The other evasion is much more subtle and "reasoned." It is a genuine attempt to untie the Gordian knot, as the other was a slashing attempt to cut it with the sword of a thing-in-itself. It is Subjective Idealism. And I wish now to show that Subjective Idealism is not the meaning of the psychological standpoint applied to the relation of subject and object. It is rather a misinterpretation of it based upon the same refusal to think two undoubted facts in their unity, the same attempt to divide the contradiction instead of solving it, which we have seen in the case of attempts to determine the origin of knowledge, and of Transfigured Realism. The position is this: The necessary relation of the world of existences to consciousness is recognized. "There is no possible knowledge of a world except in reference to our minds -- knowledge is a state of mind. The notion of material things is a mental fact. We are incapable even of discussing the existence of an independent material world; the very fact is a contradiction. We can speak only of a world presented to our own minds'' (Bain: The Senses and the Intellect, p. 375). But this being stated, consciousness is now separated into two parts -- one of which is the subject, which is identified with mind, Ego, the Internal; while the other is the object, which is identified with the External, the Non-Ego, Matter. "Mind is definable, in the first instance, by the method of contrast, or as a remainder arising from subtracting the object world from the totality of conscious experience" (Ibid., p. 1). "The totality of our mental life is made up of two kinds of consciousness -- the object consciousness and the subject consciousness. The first is the external world, or Non-Ego; the second is our Ego, or mind proper'' (Ibid., p. 370). Consciousness "includes our object states as well as our subject states. The object and subject are both parts of our being, as I conceive, and
(12) hence we have a subject consciousness, which is in a special sense Mind (the scope of mental science), and an object consciousness in which all other sentient beings participate, and which gives us the extended and material universe" (Ibid., 669). It is, of course, still kept in view (which constitutes the logical superiority of Subjective Idealism over Realism) that "the object consciousness, which we call Externality, is still a mode of self in the most comprehensive sense" (p. 378). "Object experience is still conscious experience, that is Mind" (p. 2). I have quoted at this length because the above passages seem to me an admirable statement of a representative type of Subjective Idealism.

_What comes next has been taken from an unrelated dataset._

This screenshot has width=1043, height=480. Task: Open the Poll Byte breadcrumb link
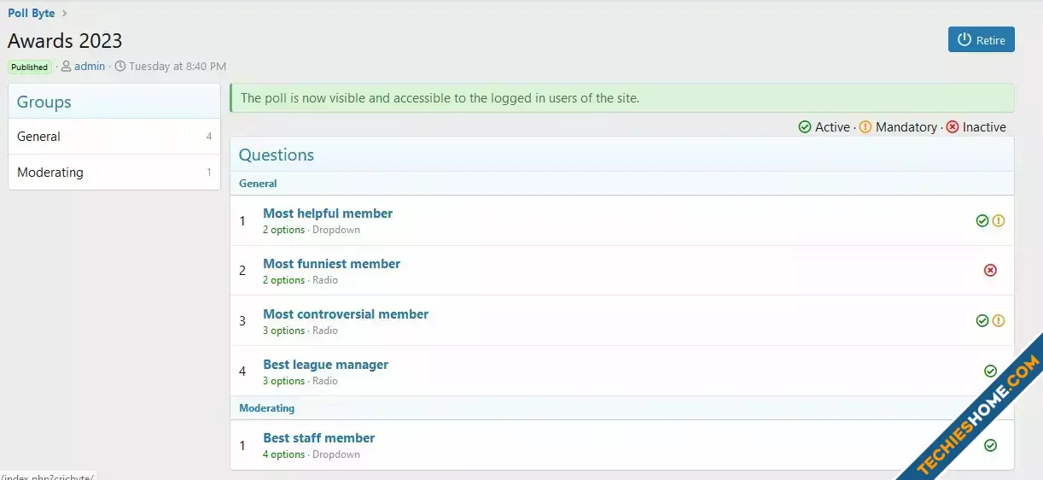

The logic of the process seems to be as follows. It is recognized that all existence with which philosophy or anything else has to do must be known existence -- that is, that all existence is for consciousness. If we examine this consciousness, we shall find it testifying to ''two kinds of consciousness'' one, a series of sensations, emotions, and ideas, etc., the other, objects determined by spatial relations. We have to recognize then two parts in consciousness, a subject part, mind more strictly speaking, and an object part, commonly called the external world or matter. But it must not be forgotten that this after all is a part of my own being, my consciousness. The subject swallows up the object. But this subject, again, ''segregates" itself into "two antithetical halves," into "two parts," the subject and the object. Then again the object vanishes into the subject, and again the subject divides itself. And forever the process is kept up. Now the point I wish to make is that consciousness is here used in two entirely different senses, and that the apparent plausibility of the argument rests upon their confusion. There is consciousness in the broad sense, consciousness which includes subject and object; and there is consciousness in the narrow sense, in which it is equivalent to "mind," "Ego," that is, to the series of conscious states. The whole validity of the argument rests, of course, upon the supposition that ultimately these two are just the same -- that it is the individual consciousness, the "Ego'' which differentiates itself into the "two kinds of consciousness," subject and object. If not, "mind," as well as "matter" -- the series of psychical states or events which constitute the Ego and are "the scope of mental science," as well as that in which all "sentient beings participate" -- is but an element in consciousness. If this be so, Subjective Idealism is abandoned and Absolute Idealism (to which I hardly need say this article has been constantly pointing) is assumed.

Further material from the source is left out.